Monday, June 1, 2009

Tokyo Bay Aqua-Line Marathon Set for March 2010

http://sankei.jp.msn.com/life/trend/090528/trd0905282331012-n1.htm

translated by Brett Larner



On May 28 Chiba Prefecture governor Kensaku Morita announced plans for the Aqua-Line Marathon, a new race which will join Chiba with the city of Kawasaki in Kanagawa Prefecture via the Tokyo Bay Aqua-Line bridge and tunnel system. Details are currently under discussion in conjunction with Kanagawa Prefecture governor Shigefumi Matsuzawa.

The first running of the new marathon is planned for March next year and will accept 20,000-30,000 runners. Current plans call for the race, which will include both a half marathon and full marathon, to start and finish at Chiba's Sodegaura Civic Sports Complex. Runners in the half marathon will turn around at the Aqua-Line's Umehotaru parking area, while marathoners will travel through the Aqua-Line's tunnel to Ukishima in Kawasaki before returning to Chiba. Both prefectures intend to work together to make the plan a reality.

Although many details such as the interruption of traffic flow on the Aqua-Line system have yet to be worked out, if the race is successfully launched it may surpass the Tokyo Marathon as the largest marathon in the country. Governor Matsuzawa commented, "I'd like to run it too."

--- Data block ---
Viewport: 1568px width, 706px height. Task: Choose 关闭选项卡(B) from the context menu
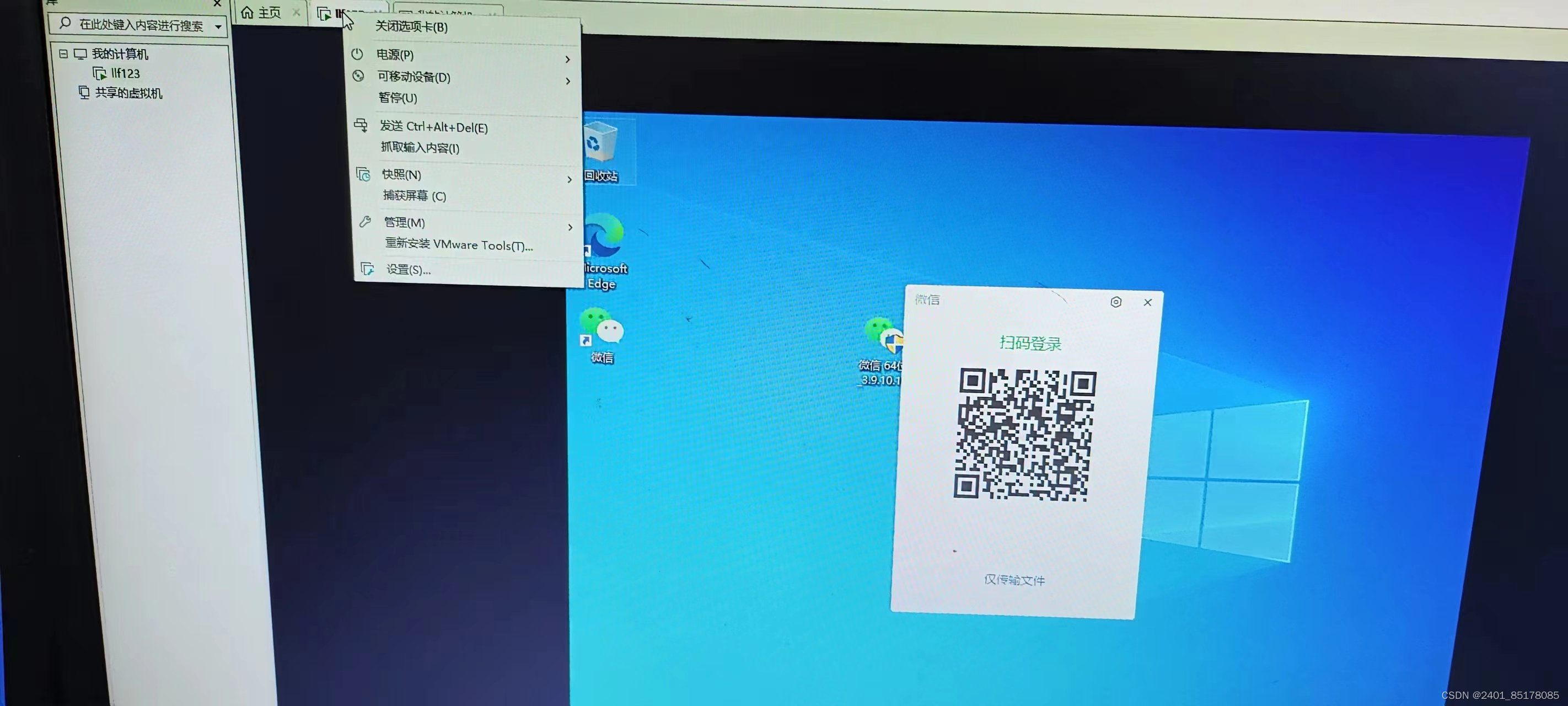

--- Exercise requirements ---
Name every person who appears by name in the article about the Aqua-Line Marathon.

--- Complete response ---
Brett Larner, Kensaku Morita, and Shigefumi Matsuzawa.